WHAT TO WORK ON: The copy should run from the line containing "Task: Click the v*.*.* tag code snippet" through the last line of the entries below, exactly as written, with pictures omitted.

SUPPLIED RECORDS:

--------------------------------

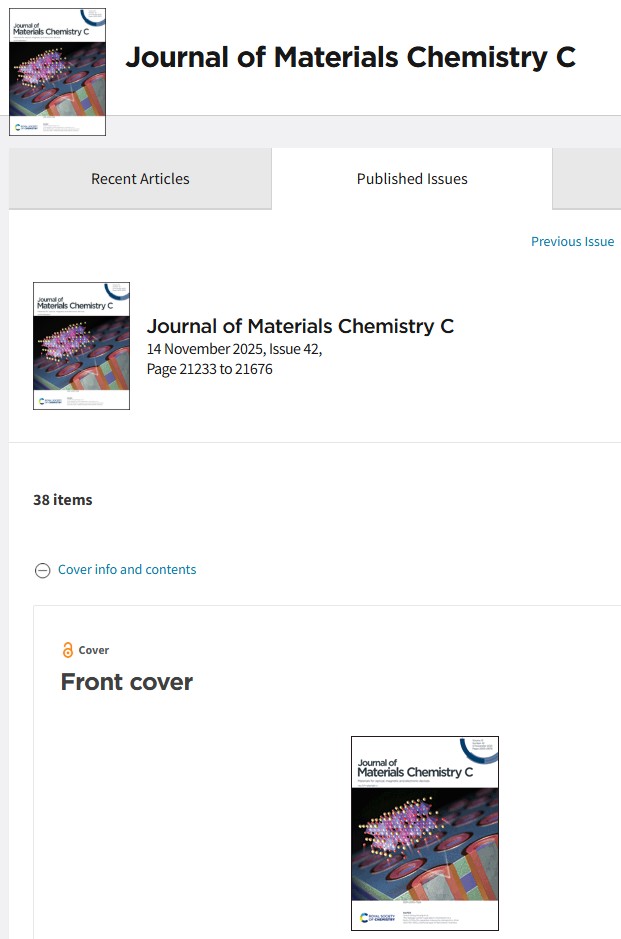This screenshot has width=621, height=939.
Task: Click the Front cover heading
Action: coord(127,682)
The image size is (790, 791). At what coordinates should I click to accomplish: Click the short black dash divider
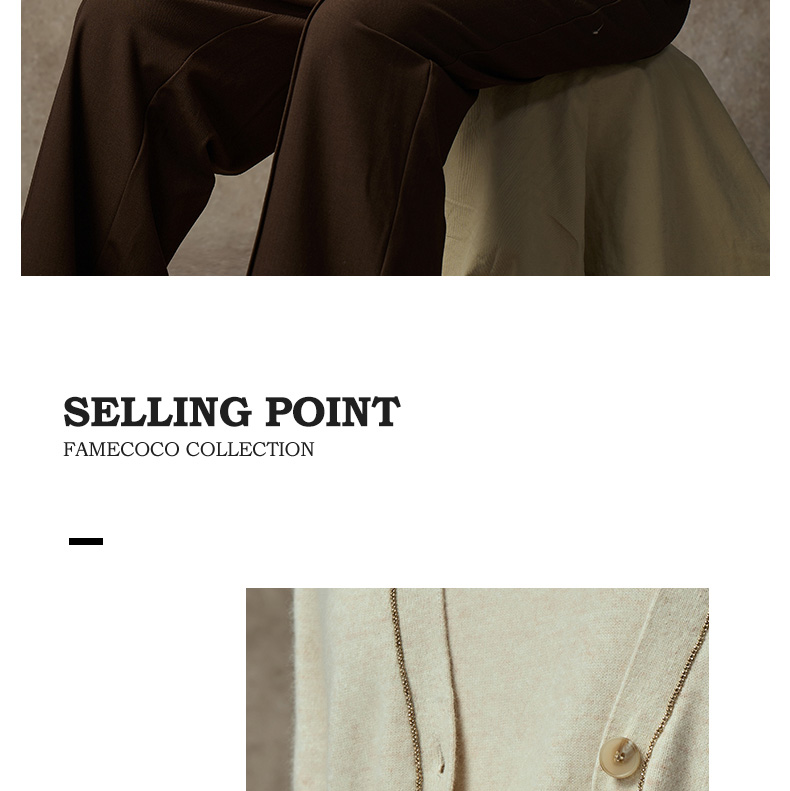coord(86,541)
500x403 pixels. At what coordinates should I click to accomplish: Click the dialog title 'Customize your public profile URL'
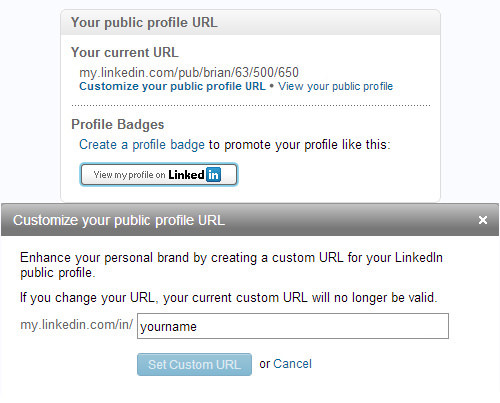coord(119,220)
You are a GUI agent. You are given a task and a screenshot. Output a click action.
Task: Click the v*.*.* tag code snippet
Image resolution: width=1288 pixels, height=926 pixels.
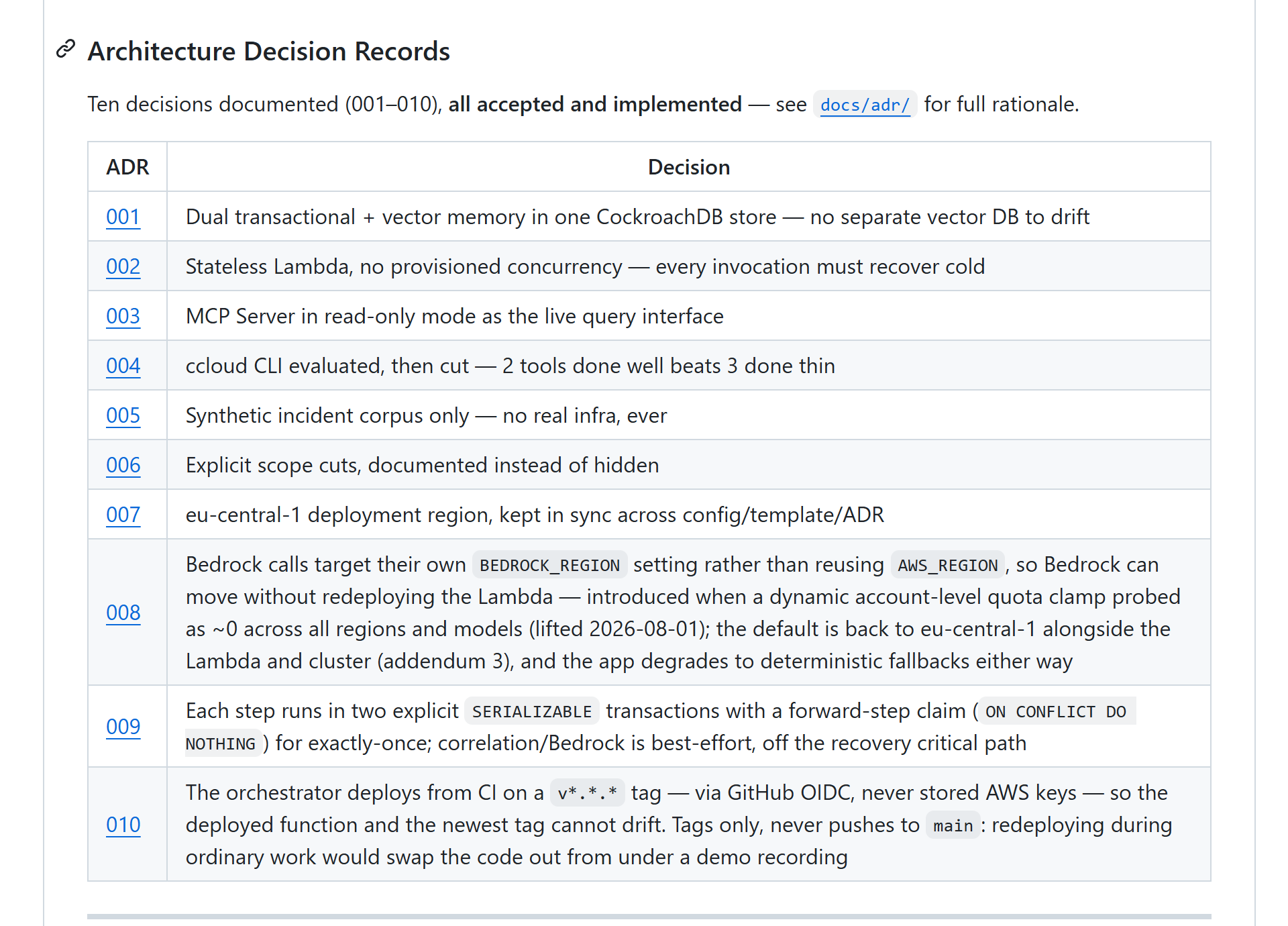click(587, 793)
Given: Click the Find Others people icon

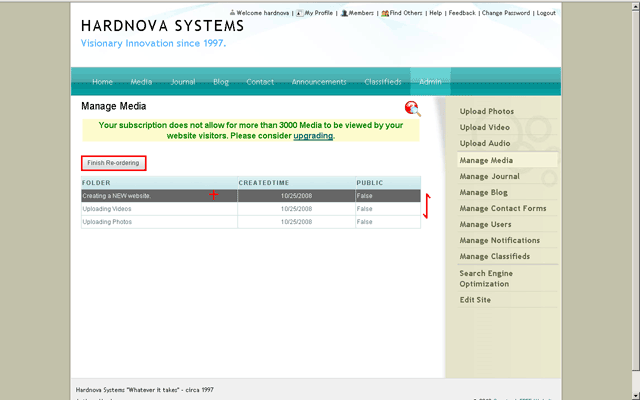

--------------------------------

OUTPUT OF THE TASK:
Task: Click the v*.*.* tag code snippet
Image resolution: width=1288 pixels, height=926 pixels.
click(587, 793)
Given: Click the Find Others people icon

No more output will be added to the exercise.